Most clients choosing an event management company compare the same three things: portfolio, price, and how nice the pitch deck looks. Then, halfway through planning, they discover that none of those actually predicted whether the company would be transparent about costs, flexible when the brief changed, or genuinely invested in the event going well.
After years of sitting on both sides of that decision, working with clients who got it right and picking up the pieces for clients who didn’t, our events team has a consistent view on what separates a company that’s right for you from one that just looks right on paper.
The short version: the right event management company is transparent about costs before you ask, has a genuine support network rather than claiming to do everything in-house, and treats your brief as the brief, not a starting point to talk you out of. The clearest way to test for this before you sign anything is to ask how they handle change, whether they’ll show you a similar event and let you speak to that client, and whether there are any fees that show up after the invoice you were expecting.
What actually matters when choosing an event management company?
The factor that matters most is harder to put on a slide than “10 years’ experience” or “500 events delivered”: does this company actually care whether your event goes well, or are they optimising for their own margin and their own ease?
“Find a company that genuinely cares about your event going well” says Kirsty Davidson from our team. “Not for their own personal gain, but because they care about you.” That’s not a soft, feel-good metric, it shows up in concrete ways: how quickly they reply, whether they push back on your brief with reasons or just push back, and whether the quote you signed is the number you actually pay.
That last point is where clients most often get caught out. Ask directly whether there are hidden costs, or fees added after the event, before you sign, and get the answer in writing rather than as a verbal reassurance. A surprising number of event management contracts leave room for this, and it’s rarely explained upfront unless you ask.
The other factor clients consistently underweight is how much of your event a company owns and delivers directly, versus how much it coordinates from the outside.
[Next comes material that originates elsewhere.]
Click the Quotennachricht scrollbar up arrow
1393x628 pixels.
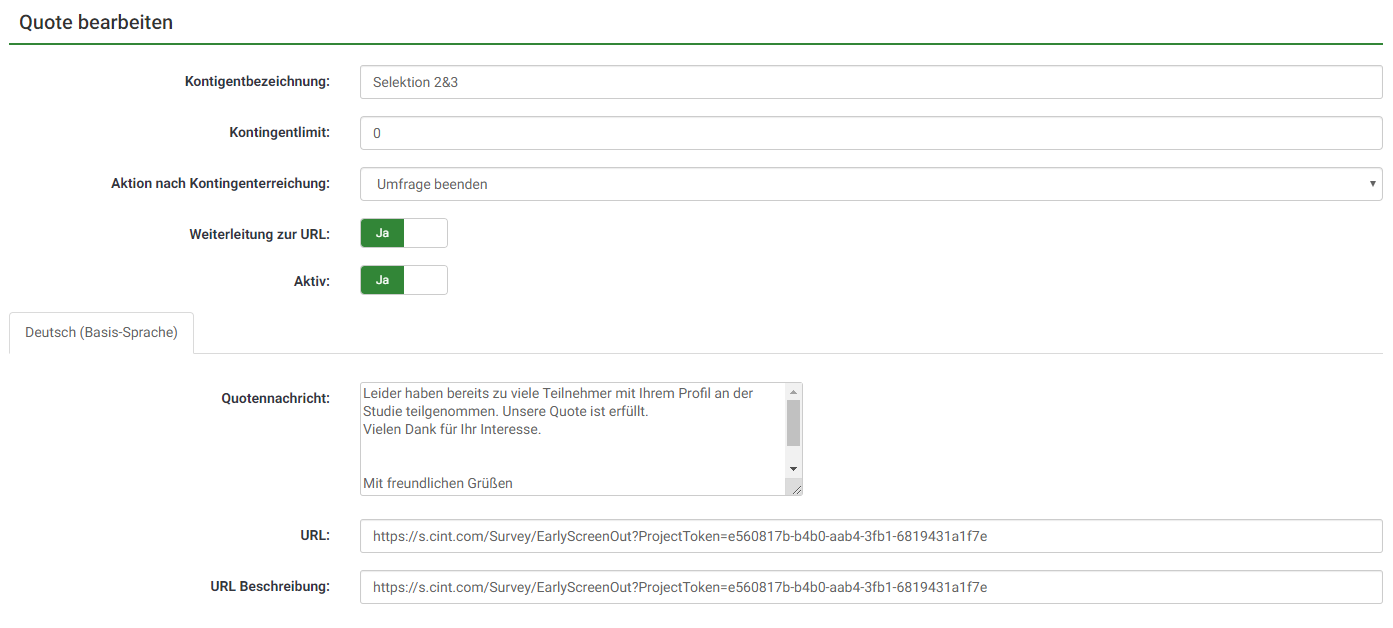[x=794, y=392]
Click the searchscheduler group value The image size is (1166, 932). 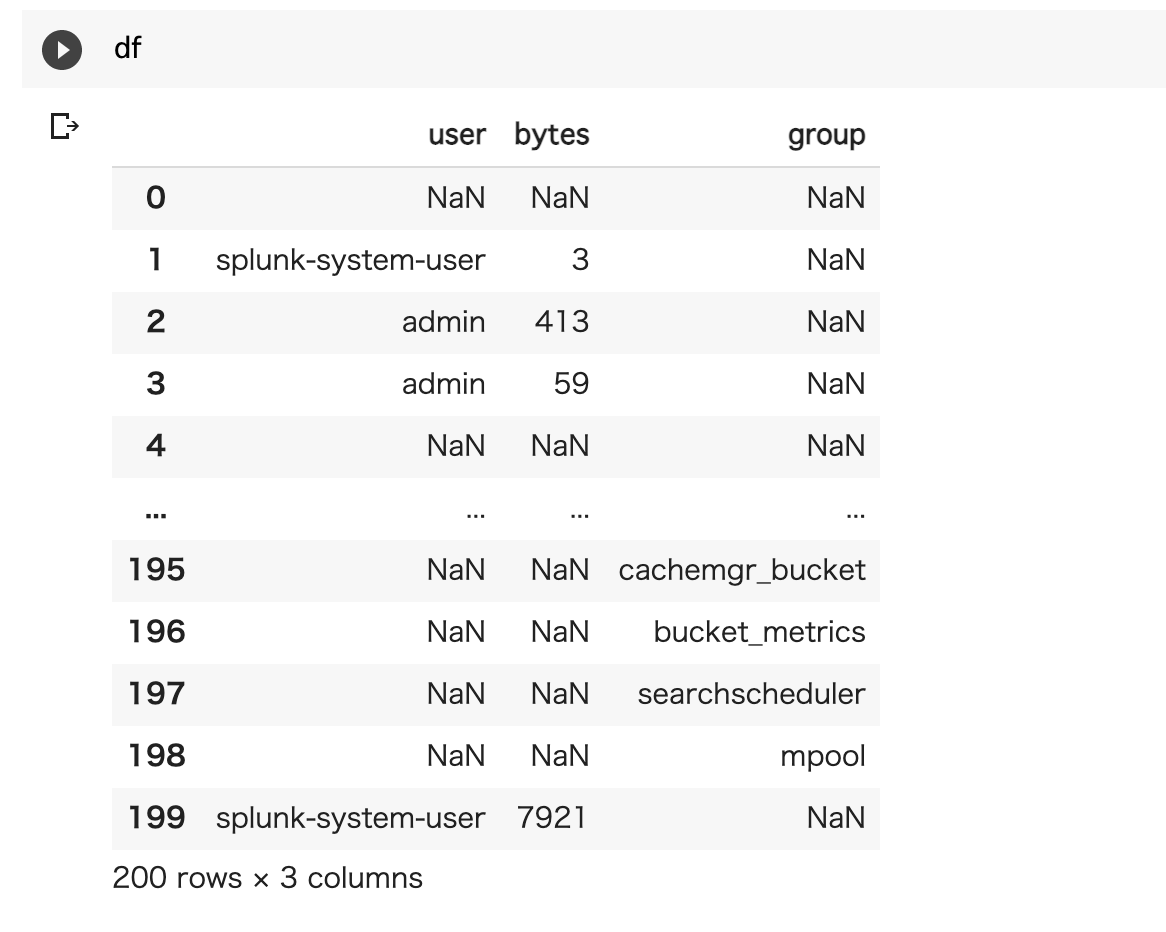[751, 694]

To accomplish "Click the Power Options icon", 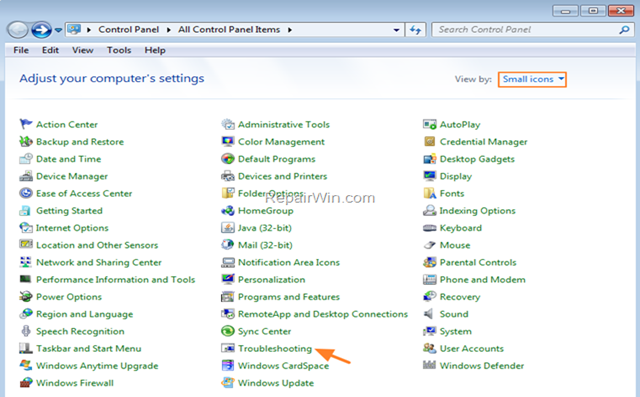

Ask whether they have their own AV production and entertainment capability or whether those are being subcontracted to whoever is available on the date.
At Clownfish, both are in-house. The team setting up your sound and staging is our team; the entertainment we propose comes from our own roster. For everything that is genuinely external venues, catering, staging fabrication, security, transport every company in this industry works with a specialist network, and the honest ones will tell you exactly who is in theirs and how long they have worked with them. As Rebecca Wheatley from our team puts it: “What support do they have their little black book?” The quality of that network, and how openly a company talks about it, tells you a lot about how the day will actually run.
That network typically spans catering, staging and set build, security, transport, and specialist entertainment, each requiring its own vetting, insurance checks, and relationship management that a single in-house team could never credibly replicate. When a company is vague about who actually delivers each part of your event, that’s usually because they haven’t asked themselves the question either.
It’s also why we back every booking with our own Satisfaction Guaranteed Events promise, so “genuinely caring” is a commitment you can hold us to, not just a line in a pitch.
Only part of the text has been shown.